** DATA FOR THIS TASK follows **

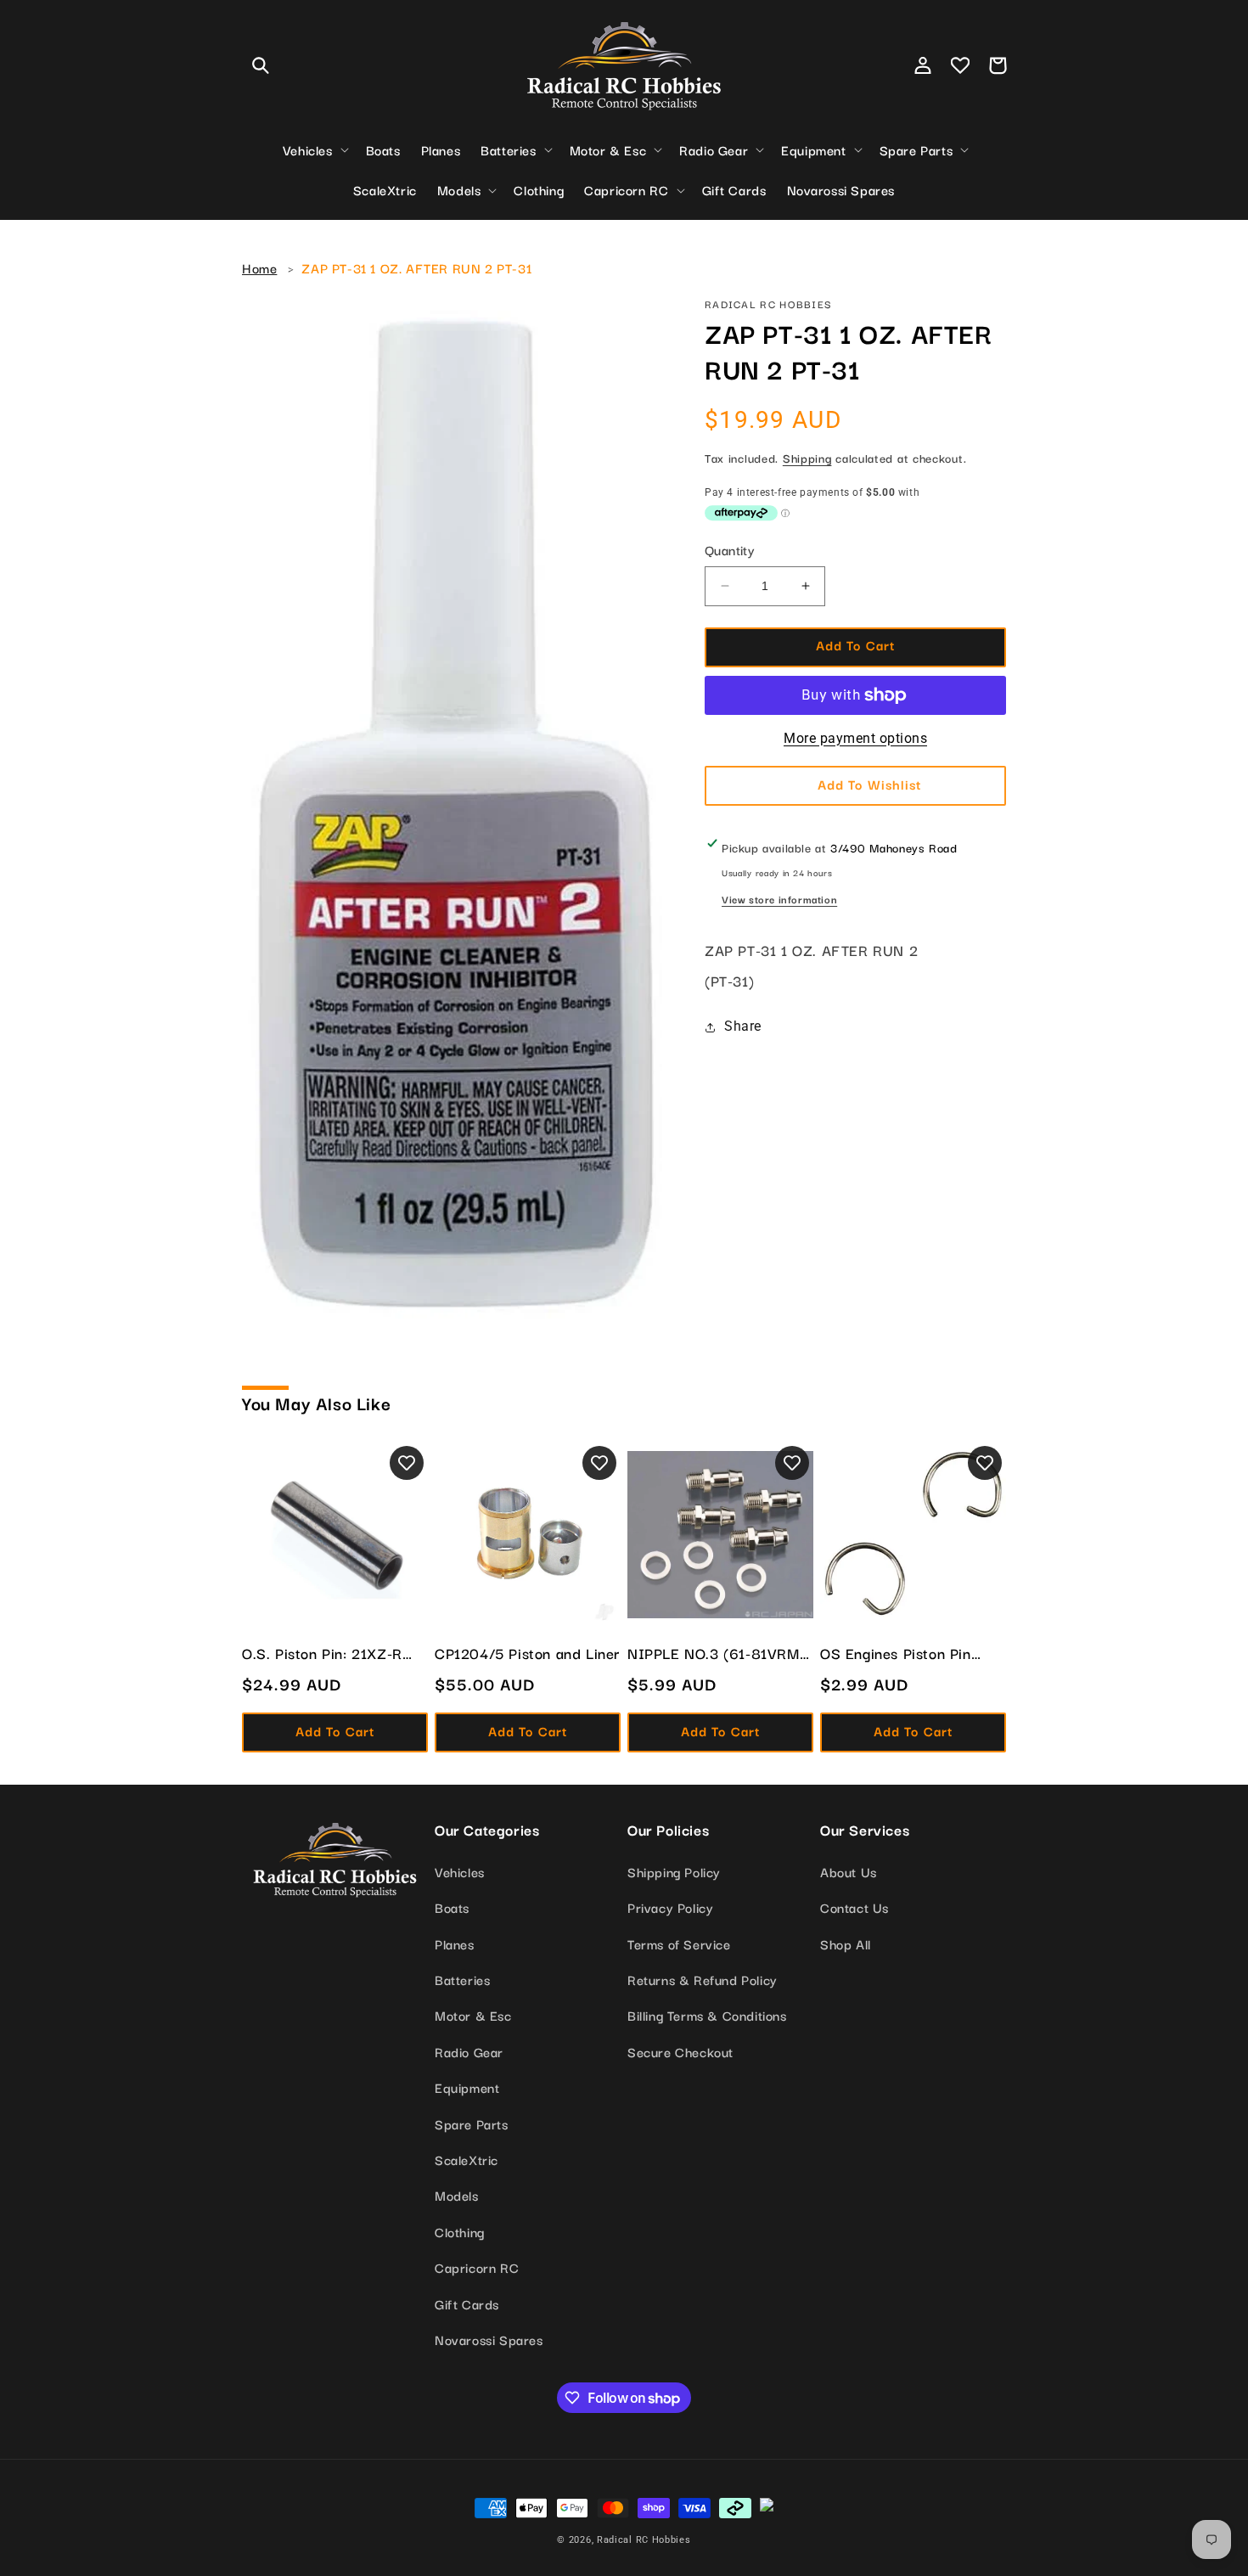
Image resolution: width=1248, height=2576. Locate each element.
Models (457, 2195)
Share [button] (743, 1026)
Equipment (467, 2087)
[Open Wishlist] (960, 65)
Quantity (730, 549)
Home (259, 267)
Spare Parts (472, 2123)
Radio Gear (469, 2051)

** End of DATA FOR THIS TASK **
** DATA FOR THIS TASK follows **

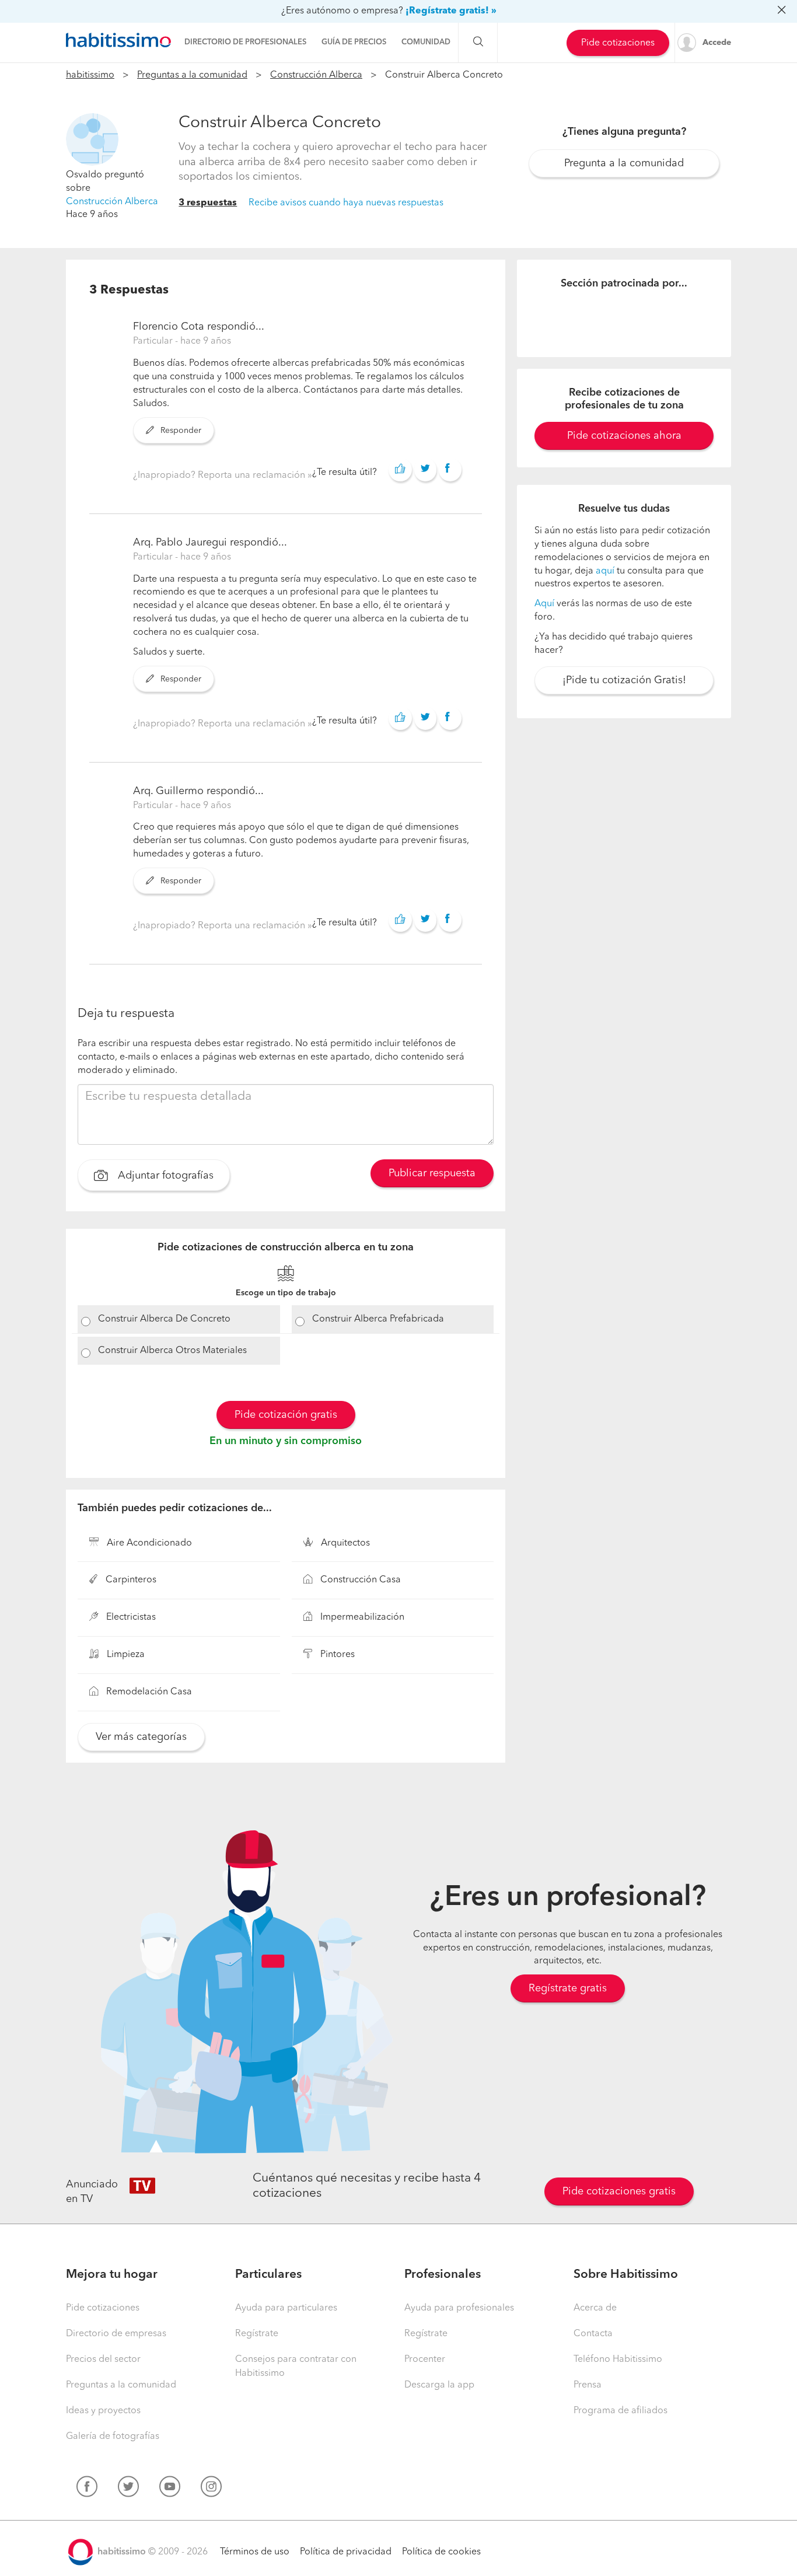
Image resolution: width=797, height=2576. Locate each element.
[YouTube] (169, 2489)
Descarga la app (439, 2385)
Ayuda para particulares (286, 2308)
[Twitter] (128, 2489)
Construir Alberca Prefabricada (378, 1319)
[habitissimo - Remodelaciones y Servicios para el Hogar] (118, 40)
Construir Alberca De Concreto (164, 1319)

** End of DATA FOR THIS TASK **

◆ PROBLEM ◆
Look through the entries above and find each line where the word "Construir" occurs; copy those lines.

◆ SOLVED EXERCISE ◆
Construir Alberca Prefabricada (378, 1319)
Construir Alberca De Concreto (164, 1319)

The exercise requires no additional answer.